Kelakuan di Semester 4

Malam yang hujan ini, gue mau mengucapkan selamat datang kembali wahai Angga Dwinovantyo di blog ini! Sudah sangat lama sekali (boros banget kata-katanya -_-) gue ga posting ataupun sekedar cuap-cuap melalui pemikiran-pemikiran absurd yang kalau diturunkan menghasilkan pemikiran bodoh aksen sesuai yang Pak Ali ajarkan di mata kuliah Persamaan Diferensial Biasa…. *kemudian mati*

HALO SEMUA. Ah gila kangen juga gue ga nulis, alasannya? Sudahlah, selama 5 tahun ngeblog alasannya itu-itu saja. Padahal, pacar ga punya, kuliah ga 24 jam, tugas ga setiap hari ada, dan koneksi internet selalu ada. Tapi ada alasan yang selalu menghalangi gue ngeblog. Gausah diceritain disinilah yaaa… Karena terlalu sakral untuk membahas itu, dan mungkin akan terus menjadi draft di daftar posting blog gue ini. Maklum masalah minoritas.
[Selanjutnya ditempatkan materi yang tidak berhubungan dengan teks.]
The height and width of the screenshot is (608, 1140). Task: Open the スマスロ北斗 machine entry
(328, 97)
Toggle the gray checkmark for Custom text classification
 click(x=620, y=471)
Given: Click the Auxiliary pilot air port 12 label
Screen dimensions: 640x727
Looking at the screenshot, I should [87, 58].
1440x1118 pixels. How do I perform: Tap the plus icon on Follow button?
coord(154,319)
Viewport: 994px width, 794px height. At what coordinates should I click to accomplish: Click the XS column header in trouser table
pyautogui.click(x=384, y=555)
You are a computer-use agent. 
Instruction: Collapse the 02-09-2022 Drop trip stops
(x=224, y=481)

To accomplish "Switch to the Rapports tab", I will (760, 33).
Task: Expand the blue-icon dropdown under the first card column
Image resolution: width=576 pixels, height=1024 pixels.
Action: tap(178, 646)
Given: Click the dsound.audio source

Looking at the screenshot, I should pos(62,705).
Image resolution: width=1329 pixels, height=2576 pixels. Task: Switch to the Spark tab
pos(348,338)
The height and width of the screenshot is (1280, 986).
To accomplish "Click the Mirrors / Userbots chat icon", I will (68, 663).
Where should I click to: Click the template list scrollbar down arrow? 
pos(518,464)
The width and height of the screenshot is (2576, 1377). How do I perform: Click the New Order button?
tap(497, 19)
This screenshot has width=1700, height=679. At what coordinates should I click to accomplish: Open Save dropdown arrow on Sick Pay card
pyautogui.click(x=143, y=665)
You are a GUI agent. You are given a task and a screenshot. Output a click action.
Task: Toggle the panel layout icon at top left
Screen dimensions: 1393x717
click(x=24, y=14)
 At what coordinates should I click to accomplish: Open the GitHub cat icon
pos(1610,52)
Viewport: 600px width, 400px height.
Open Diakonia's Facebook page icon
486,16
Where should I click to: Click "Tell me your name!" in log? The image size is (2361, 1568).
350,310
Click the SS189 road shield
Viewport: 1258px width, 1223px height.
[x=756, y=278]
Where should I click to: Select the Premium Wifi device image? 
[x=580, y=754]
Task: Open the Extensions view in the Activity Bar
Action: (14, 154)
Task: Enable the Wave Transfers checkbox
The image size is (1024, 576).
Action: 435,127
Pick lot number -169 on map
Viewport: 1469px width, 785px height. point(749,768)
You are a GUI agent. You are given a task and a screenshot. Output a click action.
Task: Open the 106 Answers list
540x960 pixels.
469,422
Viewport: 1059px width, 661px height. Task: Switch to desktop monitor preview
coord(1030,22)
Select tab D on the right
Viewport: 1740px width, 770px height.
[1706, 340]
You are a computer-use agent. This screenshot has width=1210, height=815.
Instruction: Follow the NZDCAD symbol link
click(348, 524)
*Nyeruput nutrisari anget*

Well, mahasiswa semester 4! Bagi gue, Fadhli dan Nafar, menjadi mahasiswa semester 4 ini adalah hal yang keren. Gue bisa ngelewatin asrama putri jam 9 malem dan teriak-teriak ke arah para penjaga pintu neraka (baca: asrama) yang bersiap menerkam para “telat-ers kena jam malam” dengan pulpen dan kertas daftar telat yang sangat bodoh itu. “MASIH JAMAN JAM MALEM? HAHAHA” begitulah kira-kira kalimat yang sering kami teriakkan saat sengaja melewati asrama putri ketika menuju kost kami yang letaknya di dalam kampus. Memang terlihat bodoh, tetapi tidak rasional sekali jam malam ini, seakan menyatakan bahwa waktu malam adalah hanya didedikasikan untuk tidur di asrama; — atau belajar. Buat orang seperti gue, malam adalah waktu paling produktif untuk berkreasi. Contohnya ini, ngeblog. Walau ngalor ngidul.

Kelakuan di semester 4 ini seakan membawa gue ke tingkat yang lebih dewasa, walaupun gue belum pernah lihat majalah dewasa. Bagaimana cara menyikapi keadaan ketika kamu berada dalam posisi terkucilkan (atau biasa disebut dengan minoritas; non warga). Perendahan harga diri oleh seorang senior. Hanya karena tidak mengikuti berbagai acara wajib untuk para junior. Semester 4 gue dihadapkan dengan kondisi sangat gila, up and down, serong kiri dan kanan, bahkan gue bisa disebut lebih alay karena galau masalah ini terus di twitter dibanding dengan alay SMP atau SMA yang galau karena cinta. Sampai teman SMA yang kebetulan 1 kampus heran dengan keadaan gue yang seperti kaum separatis kampus, tapi sayangnya gue tidak seperti itu. Kebebasan seperti masa SMA,seakan hilang dengan menghilangnya gue dari blog ini. Ingin bercerita, tapi pada siapa?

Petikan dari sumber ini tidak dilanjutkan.